* What to do
Rewrite the entries below, substituting "px" for every "pixels" and changing nothing else. Omit the pictures from your answer.

[Source data]
==========

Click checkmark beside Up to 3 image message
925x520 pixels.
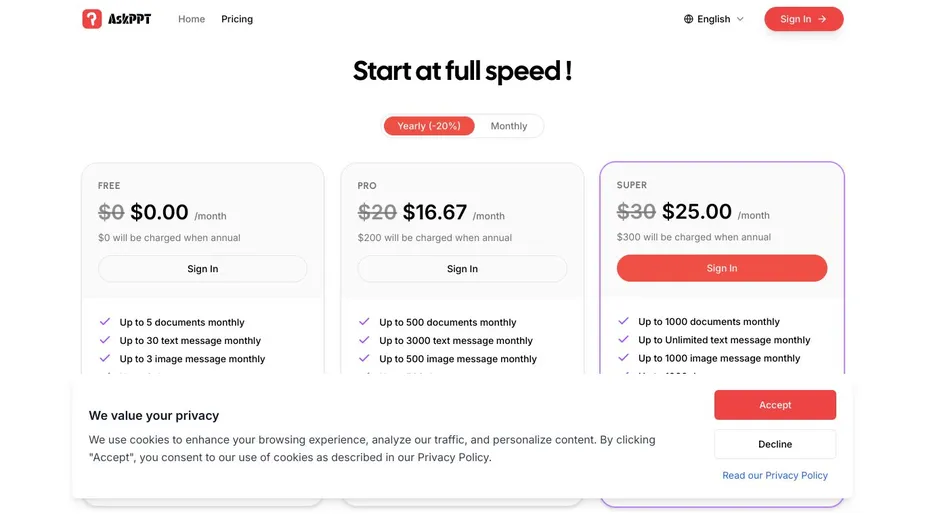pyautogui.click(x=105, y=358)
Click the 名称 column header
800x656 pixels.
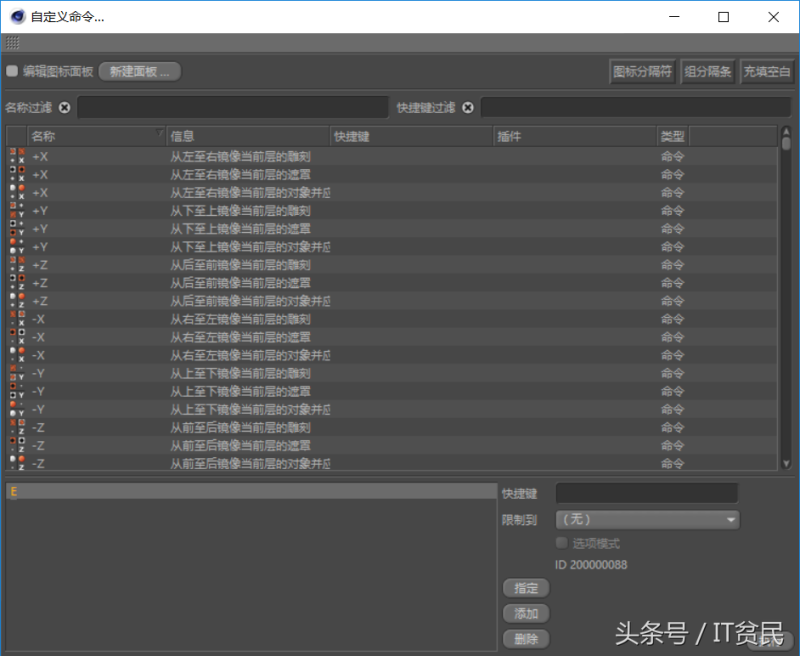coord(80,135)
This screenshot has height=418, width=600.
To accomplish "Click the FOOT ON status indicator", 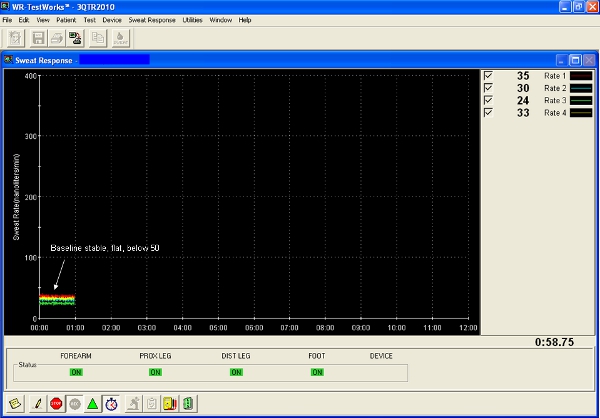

==========

* The response
Click checkmark beside Up to 3 image message
925x520 px.
pyautogui.click(x=105, y=358)
Click the 名称 column header
800x656 px.
coord(80,135)
This screenshot has height=418, width=600.
To accomplish "Click the FOOT ON status indicator", 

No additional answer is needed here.